It took more than two decades of labor, but Illinois is finally poised to permit its first free-standing birth center, an alternative model of care for low-risk pregnant women who want to deliver in a homey environment with a reduced chance of medical interventions.
A state health review board will consider next week whether to approve a two-room birth center at the nonprofit PCC South Family Health Center in Berwyn. The center, to be staffed by certified nurse-midwives and backed up by the clinic's physicians, treats pregnancy as a "wellness state" rather than a medical condition. In rooms that feature queen-size beds, rockers, roomy tubs and soothing music, women will be free to move around, eat and drink during labor. They can invite as many people as they'd like and leave within hours of the delivery if desired.
Under Illinois law, the center would be prohibited from providing general anesthesia or surgery. Any free-standing center also must be within 30 minutes of a hospital in case of emergency. The Berwyn clinic plans to transfer patients to Vanguard West Suburban Medical Center in Oak Park if necessary.
Two longtime opponents of the birth centers — the Illinois State Medical Society and the Illinois Hospital Association — have adopted neutral stances on the proposal. No letters of opposition have been filed, according to the health center's application with the state.
Midwives, who currently work in hospitals or attend home births, lobbied for at least 20 years before a 2007 law authorized a pilot program that would establish 10 free-standing birth centers in the state.

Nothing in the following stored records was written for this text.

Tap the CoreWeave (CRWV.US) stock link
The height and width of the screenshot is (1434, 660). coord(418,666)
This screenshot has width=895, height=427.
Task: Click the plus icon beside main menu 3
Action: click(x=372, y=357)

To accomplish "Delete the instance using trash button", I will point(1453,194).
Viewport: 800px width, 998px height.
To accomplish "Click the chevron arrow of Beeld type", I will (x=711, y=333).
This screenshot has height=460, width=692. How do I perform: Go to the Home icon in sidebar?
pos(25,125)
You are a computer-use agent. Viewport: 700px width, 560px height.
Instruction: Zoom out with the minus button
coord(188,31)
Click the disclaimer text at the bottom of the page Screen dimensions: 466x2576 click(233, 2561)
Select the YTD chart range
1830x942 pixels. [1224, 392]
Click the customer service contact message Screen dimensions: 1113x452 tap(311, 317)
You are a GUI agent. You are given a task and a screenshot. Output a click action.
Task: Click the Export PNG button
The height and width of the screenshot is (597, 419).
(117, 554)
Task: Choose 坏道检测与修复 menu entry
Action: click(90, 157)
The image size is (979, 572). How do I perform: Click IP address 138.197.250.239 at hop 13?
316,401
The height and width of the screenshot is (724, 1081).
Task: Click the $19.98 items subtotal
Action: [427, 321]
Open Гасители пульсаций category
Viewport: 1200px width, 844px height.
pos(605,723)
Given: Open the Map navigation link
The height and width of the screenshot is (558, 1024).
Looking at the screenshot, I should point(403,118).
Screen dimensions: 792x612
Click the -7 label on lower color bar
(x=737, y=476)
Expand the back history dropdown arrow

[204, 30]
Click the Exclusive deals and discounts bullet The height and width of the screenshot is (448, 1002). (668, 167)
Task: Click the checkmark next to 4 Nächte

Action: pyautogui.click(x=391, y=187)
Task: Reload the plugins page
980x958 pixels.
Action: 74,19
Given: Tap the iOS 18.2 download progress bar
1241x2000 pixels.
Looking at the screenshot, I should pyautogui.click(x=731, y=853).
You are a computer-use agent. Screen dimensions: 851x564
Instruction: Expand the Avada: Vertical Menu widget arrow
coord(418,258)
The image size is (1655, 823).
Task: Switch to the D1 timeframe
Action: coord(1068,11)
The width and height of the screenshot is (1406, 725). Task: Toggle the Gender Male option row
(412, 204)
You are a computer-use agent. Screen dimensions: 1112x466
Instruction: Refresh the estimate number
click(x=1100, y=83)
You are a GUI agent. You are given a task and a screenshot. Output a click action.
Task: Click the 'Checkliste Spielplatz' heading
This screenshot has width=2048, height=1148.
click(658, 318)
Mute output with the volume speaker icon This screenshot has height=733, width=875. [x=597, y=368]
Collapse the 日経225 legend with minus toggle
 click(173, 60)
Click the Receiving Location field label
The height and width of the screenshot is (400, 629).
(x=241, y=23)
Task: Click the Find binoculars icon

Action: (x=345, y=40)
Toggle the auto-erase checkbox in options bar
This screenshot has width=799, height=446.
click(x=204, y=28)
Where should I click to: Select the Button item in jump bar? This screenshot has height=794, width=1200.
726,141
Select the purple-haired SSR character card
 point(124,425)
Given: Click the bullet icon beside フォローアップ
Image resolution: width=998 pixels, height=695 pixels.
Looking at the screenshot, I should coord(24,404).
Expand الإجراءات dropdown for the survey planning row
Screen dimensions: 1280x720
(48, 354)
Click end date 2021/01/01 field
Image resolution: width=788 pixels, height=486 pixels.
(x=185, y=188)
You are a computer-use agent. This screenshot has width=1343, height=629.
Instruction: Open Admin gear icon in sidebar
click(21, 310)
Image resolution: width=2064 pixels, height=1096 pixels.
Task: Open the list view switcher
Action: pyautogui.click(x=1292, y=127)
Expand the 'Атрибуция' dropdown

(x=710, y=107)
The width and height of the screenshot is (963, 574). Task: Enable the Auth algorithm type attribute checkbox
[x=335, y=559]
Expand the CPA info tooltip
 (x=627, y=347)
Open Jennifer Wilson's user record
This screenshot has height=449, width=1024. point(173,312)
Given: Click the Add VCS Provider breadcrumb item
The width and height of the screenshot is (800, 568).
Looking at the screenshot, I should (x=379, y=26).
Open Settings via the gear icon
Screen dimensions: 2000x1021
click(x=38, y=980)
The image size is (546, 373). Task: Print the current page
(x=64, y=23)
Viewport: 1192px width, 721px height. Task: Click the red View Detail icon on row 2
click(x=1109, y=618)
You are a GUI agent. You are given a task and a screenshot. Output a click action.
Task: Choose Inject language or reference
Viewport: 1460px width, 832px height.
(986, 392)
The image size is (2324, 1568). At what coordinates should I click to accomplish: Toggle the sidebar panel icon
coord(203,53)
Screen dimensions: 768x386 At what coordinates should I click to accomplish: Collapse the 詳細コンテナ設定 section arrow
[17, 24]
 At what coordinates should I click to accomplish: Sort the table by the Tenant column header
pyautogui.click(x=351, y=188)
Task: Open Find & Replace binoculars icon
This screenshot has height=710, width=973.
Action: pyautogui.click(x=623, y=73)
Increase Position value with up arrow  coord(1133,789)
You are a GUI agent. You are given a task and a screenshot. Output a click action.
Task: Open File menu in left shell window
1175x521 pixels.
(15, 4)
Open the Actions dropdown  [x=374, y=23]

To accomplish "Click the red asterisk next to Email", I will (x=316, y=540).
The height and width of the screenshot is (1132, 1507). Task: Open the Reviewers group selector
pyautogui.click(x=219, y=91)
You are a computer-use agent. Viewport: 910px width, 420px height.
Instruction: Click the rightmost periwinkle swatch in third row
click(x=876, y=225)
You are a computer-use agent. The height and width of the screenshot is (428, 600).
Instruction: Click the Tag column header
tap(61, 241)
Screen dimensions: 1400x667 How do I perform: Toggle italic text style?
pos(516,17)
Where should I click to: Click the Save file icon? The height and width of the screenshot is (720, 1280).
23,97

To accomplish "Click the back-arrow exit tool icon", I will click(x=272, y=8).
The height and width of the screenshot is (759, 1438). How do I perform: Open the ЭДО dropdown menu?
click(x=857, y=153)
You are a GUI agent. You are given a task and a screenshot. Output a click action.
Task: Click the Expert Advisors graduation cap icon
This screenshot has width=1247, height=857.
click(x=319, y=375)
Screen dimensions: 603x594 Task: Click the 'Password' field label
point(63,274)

Supporters have spent the past five years painstakingly writing the rules with the Illinois Department of Public Health and negotiating with hospitals and doctors.
"It's a very big deal because it opens up so many possibilities for lower-income women who might prefer midwives but don't want to give birth in a hospital or at home," said Amy Catania, a board member of the Coalition for Illinois Midwives. "If this one actually gets licensed and opens, it makes it possible for other ones to follow."
Birth centers are often championed as a safe alternative that can cut health care costs, improve access for medically underserved populations and reduce the number of babies delivered by cesarean section. In 2010, nearly 33 percent of U.S. births were by C-section.
Women who deliver in homelike settings use fewer pain relievers and labor-stimulating medications and have more freedom and mobility during labor and greater satisfaction with care, according to evidence summed up in Cochrane Reviews, last updated in 2012.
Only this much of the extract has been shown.